**Written problem**
Scale the material below by multiplying every coordinate in its answers by 0.7 and rounding to whole numbers, with halves rounding up. Reproduce every line of the material with only those coordinates changed, and leave out the pictures.

-- Begin Supplied records --

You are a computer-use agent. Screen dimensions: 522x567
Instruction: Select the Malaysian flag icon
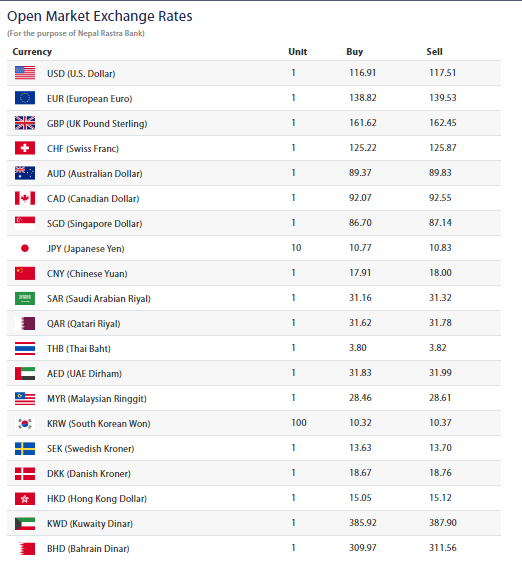[25, 398]
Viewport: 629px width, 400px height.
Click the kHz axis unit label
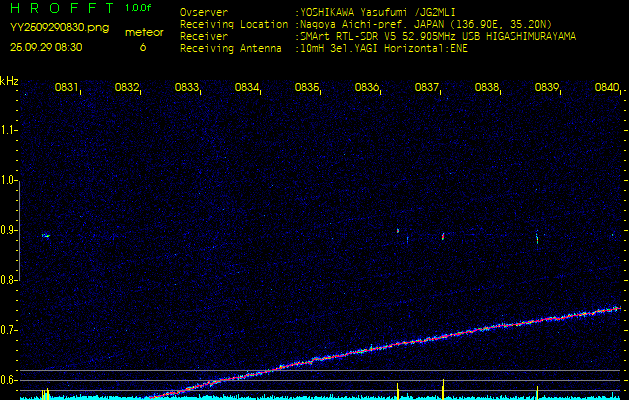[9, 81]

-- End Supplied records --

**Task response**
You are a computer-use agent. Screen dimensions: 522x567
Instruction: Select the Malaysian flag icon
[18, 279]
Viewport: 629px width, 400px height.
Click the kHz axis unit label
[6, 57]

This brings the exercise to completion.